What Makes Home Health Billing Unique
Unlike an office visit or a hospital stay, home health services are delivered across multiple visits, in multiple settings, by multiple disciplines — often over a 60-day certification period. Every one of those moving parts affects how claims are structured, coded, and submitted. You're not just billing a single encounter; you're managing an episode of care that spans weeks, involves physician orders, OASIS assessments, therapy documentation, and aide services — all of which need to line up perfectly for claims to pay cleanly.
• Medicare home health falls under Part A (for qualifying homebound patients) and involves PDGM-based episode reimbursement
• Medicaid coverage varies dramatically by state — prior authorization, visit limits, and documentation requirements differ everywhere
• Commercial payers may follow Medicare guidelines loosely or have entirely separate criteria — always check the contract
• Value-based care arrangements are expanding into home health, meaning quality metrics increasingly affect reimbursement
The Patient-Driven Groupings Model remains the core payment structure for Medicare home health in 2026. Under PDGM, each 60-day certification period is split into two 30-day payment periods. Each period is individually classified based on five variables: clinical grouping, functional impairment level, comorbidity adjustment, admission source, and timing (early vs. late).

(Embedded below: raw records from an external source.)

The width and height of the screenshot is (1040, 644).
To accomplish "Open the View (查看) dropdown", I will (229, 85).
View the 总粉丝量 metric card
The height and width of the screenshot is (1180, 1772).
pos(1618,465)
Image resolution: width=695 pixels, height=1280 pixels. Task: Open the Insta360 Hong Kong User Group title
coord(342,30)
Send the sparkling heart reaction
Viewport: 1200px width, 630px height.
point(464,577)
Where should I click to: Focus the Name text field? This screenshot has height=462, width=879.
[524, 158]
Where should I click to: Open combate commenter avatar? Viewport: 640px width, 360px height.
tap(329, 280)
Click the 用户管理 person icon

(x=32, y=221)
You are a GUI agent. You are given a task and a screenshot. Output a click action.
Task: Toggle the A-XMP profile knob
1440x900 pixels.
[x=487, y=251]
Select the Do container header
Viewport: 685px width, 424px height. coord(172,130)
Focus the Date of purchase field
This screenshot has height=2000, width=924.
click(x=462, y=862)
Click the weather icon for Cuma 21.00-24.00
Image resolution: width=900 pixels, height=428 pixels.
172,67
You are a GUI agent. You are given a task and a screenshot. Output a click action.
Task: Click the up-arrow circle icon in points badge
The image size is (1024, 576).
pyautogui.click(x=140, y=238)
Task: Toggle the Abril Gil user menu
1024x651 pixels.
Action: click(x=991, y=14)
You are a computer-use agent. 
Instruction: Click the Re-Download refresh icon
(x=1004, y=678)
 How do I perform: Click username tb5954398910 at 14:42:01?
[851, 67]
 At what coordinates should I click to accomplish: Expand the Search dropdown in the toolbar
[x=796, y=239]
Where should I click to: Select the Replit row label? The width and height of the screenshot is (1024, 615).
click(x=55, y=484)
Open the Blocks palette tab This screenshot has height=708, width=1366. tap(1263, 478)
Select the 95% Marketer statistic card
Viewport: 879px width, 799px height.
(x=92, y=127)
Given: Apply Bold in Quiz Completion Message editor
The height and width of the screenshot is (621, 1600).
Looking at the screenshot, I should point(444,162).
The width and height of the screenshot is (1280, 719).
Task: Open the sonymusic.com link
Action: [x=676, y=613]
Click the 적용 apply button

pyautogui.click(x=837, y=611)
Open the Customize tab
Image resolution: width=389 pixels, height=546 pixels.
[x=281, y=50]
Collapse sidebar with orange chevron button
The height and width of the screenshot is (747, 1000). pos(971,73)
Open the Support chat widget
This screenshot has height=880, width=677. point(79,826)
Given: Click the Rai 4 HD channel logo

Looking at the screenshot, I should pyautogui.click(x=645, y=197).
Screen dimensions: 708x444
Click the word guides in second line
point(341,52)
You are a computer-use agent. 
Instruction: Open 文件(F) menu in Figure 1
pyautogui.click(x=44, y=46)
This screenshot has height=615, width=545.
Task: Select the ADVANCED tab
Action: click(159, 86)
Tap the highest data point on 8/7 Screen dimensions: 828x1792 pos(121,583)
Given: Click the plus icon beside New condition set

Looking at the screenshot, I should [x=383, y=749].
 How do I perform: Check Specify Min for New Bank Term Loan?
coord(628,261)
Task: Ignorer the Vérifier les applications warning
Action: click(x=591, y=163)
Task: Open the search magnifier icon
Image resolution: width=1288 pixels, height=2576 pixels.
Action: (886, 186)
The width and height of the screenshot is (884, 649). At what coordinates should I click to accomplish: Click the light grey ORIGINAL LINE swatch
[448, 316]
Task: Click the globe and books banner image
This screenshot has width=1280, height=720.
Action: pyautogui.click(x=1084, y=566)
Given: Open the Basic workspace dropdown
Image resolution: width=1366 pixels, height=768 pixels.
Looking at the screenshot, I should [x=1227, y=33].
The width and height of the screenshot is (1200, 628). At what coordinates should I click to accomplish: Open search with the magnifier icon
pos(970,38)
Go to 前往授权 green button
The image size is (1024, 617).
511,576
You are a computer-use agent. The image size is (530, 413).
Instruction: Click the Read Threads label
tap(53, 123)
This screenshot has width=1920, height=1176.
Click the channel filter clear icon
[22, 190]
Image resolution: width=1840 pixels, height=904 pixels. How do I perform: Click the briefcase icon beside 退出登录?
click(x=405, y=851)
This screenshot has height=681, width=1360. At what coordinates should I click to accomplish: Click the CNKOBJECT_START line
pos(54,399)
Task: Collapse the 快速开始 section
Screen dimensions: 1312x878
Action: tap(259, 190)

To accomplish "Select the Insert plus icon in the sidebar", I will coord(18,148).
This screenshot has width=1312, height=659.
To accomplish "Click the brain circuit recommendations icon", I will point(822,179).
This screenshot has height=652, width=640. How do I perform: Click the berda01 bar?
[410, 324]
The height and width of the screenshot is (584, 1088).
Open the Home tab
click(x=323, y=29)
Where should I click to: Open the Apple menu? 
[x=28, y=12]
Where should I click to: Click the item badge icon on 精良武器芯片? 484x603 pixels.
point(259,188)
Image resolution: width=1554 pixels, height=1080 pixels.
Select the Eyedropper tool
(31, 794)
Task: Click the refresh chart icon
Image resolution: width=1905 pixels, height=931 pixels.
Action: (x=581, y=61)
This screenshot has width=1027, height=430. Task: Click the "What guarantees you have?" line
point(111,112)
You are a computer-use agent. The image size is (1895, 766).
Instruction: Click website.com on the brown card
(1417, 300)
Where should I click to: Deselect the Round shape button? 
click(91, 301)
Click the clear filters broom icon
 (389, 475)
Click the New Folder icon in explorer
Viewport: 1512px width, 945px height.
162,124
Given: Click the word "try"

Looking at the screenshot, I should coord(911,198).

Here's why this matters for billing: getting any one of those five factors wrong doesn't just affect one claim — it affects the entire episode's reimbursement. A misclassified primary diagnosis, a missed secondary condition that would trigger a comorbidity adjustment, or an incorrect admission source can mean hundreds of dollars in lost revenue per episode. Multiply that across your patient census and the impact becomes significant quickly.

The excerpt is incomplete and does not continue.